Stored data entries
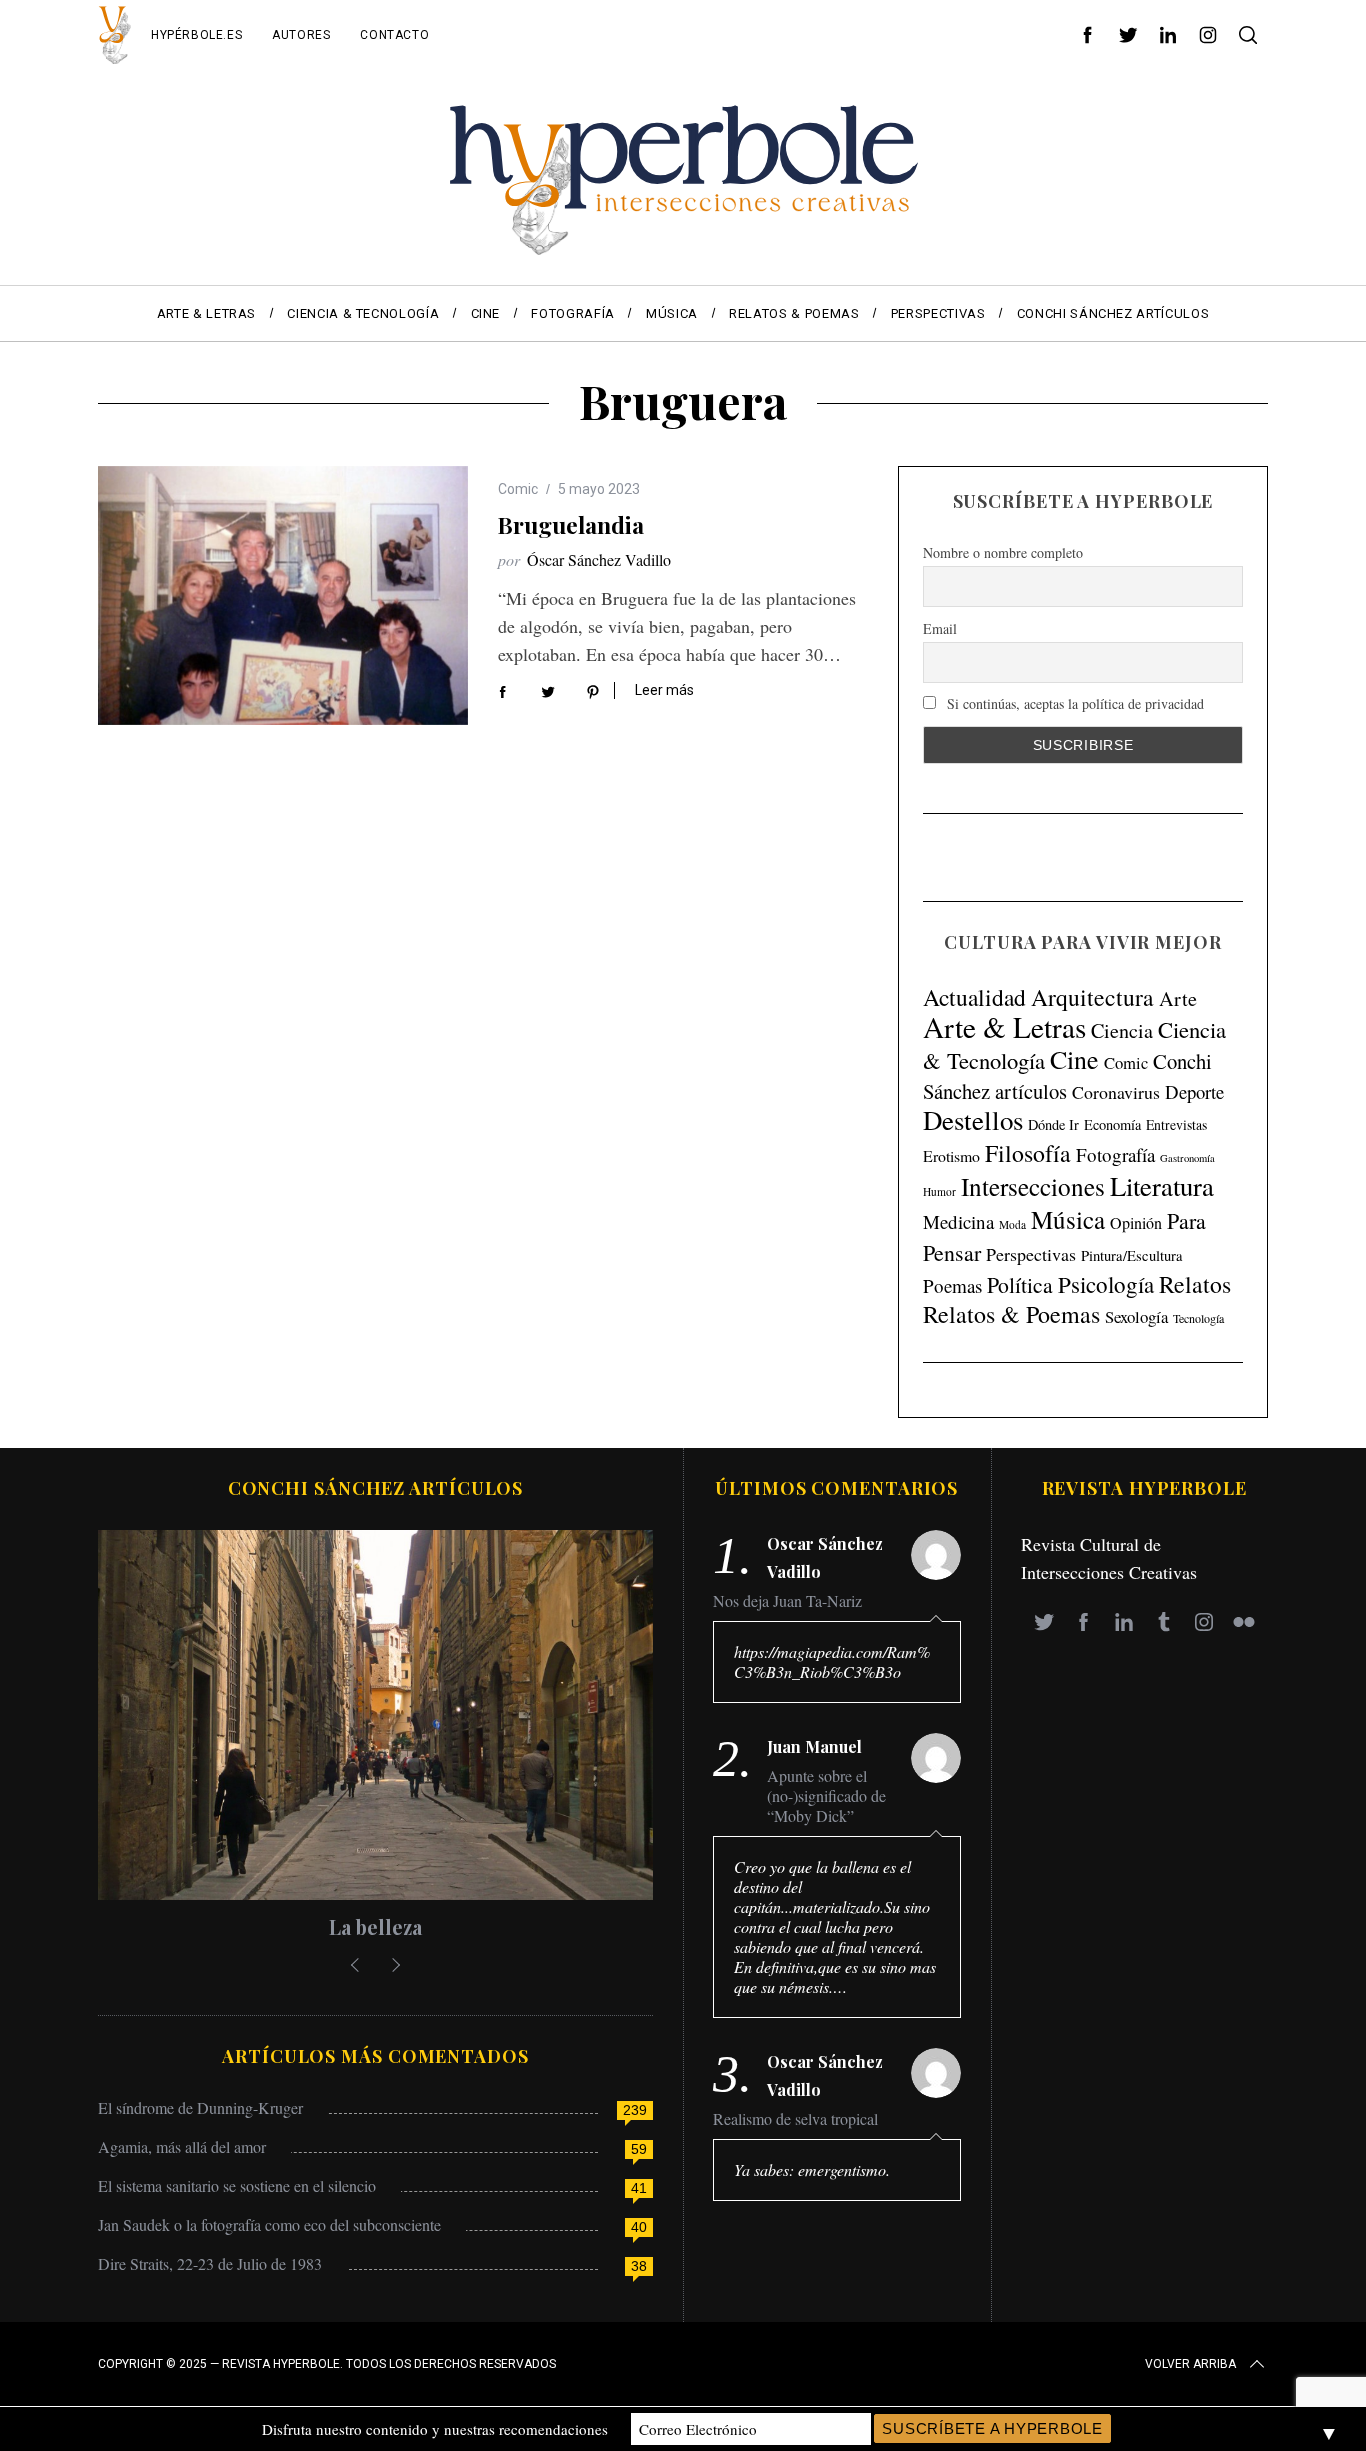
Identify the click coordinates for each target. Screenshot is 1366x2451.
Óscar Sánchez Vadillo (599, 559)
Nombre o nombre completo (1003, 551)
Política (1020, 1284)
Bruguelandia (571, 524)
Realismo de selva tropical (795, 2119)
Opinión (1136, 1223)
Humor (939, 1191)
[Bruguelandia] (283, 596)
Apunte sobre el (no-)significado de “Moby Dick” (826, 1796)
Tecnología (1198, 1318)
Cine (1074, 1059)
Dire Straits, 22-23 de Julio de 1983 (210, 2263)
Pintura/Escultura (1132, 1255)
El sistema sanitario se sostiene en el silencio (237, 2185)
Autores (301, 35)
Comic (518, 489)
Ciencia (1122, 1030)
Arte (1178, 998)
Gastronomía (1187, 1158)
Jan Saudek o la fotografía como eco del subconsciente (269, 2224)
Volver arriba (1190, 2364)
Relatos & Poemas (1011, 1314)
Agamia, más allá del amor (182, 2146)
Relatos (1195, 1284)
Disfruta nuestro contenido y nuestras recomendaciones (435, 2429)
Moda (1012, 1224)
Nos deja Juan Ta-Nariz (787, 1601)
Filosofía (1028, 1153)
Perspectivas (1031, 1254)
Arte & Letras (1004, 1026)
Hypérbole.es (196, 35)
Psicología (1106, 1284)
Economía (1112, 1124)
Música (1068, 1219)
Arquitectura (1092, 997)
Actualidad (974, 997)
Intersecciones (1033, 1186)
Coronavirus (1116, 1092)
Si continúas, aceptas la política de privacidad (1073, 703)
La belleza (375, 1927)
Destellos (973, 1120)
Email (940, 627)
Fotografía (1115, 1154)
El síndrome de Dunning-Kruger (200, 2107)
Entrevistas (1176, 1124)
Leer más (664, 690)
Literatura (1162, 1186)
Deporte (1194, 1091)
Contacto (394, 35)
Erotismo (951, 1155)
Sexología (1136, 1316)
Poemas (952, 1285)
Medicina (958, 1221)
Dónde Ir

TASK GOAL
Repeat all of the records verbatim, leaving out the pictures.

PROBLEM SOLUTION
Identify the click coordinates for each target. Screenshot is 1366x2451.
Óscar Sánchez Vadillo (599, 559)
Nombre o nombre completo (1003, 551)
Política (1020, 1284)
Bruguelandia (571, 524)
Realismo de selva tropical (795, 2119)
Opinión (1136, 1223)
Humor (939, 1191)
[Bruguelandia] (283, 596)
Apunte sobre el (no-)significado de “Moby Dick” (826, 1796)
Tecnología (1198, 1318)
Cine (1074, 1059)
Dire Straits, 22-23 de Julio de 1983 (210, 2263)
Pintura/Escultura (1132, 1255)
El sistema sanitario se sostiene en el silencio (237, 2185)
Autores (301, 35)
Comic (518, 489)
Ciencia (1122, 1030)
Arte (1178, 998)
Gastronomía (1187, 1158)
Jan Saudek o la fotografía como eco del subconsciente (269, 2224)
Volver arriba (1190, 2364)
Relatos & Poemas (1011, 1314)
Agamia, más allá del amor (182, 2146)
Relatos (1195, 1284)
Disfruta nuestro contenido y nuestras recomendaciones (435, 2429)
Moda (1012, 1224)
Nos deja Juan Ta-Nariz (787, 1601)
Filosofía (1028, 1153)
Perspectivas (1031, 1254)
Arte & Letras (1004, 1026)
Hypérbole.es (196, 35)
Psicología (1106, 1284)
Economía (1112, 1124)
Música (1068, 1219)
Arquitectura (1092, 997)
Actualidad (974, 997)
Intersecciones (1033, 1186)
Coronavirus (1116, 1092)
Si continúas, aceptas la política de privacidad (1073, 703)
La belleza (375, 1927)
Destellos (973, 1120)
Email (940, 627)
Fotografía (1115, 1154)
El síndrome de Dunning-Kruger (200, 2107)
Entrevistas (1176, 1124)
Leer más (664, 690)
Literatura (1162, 1186)
Deporte (1194, 1091)
Contacto (394, 35)
Erotismo (951, 1155)
Sexología (1136, 1316)
Poemas (952, 1285)
Medicina (958, 1221)
Dónde Ir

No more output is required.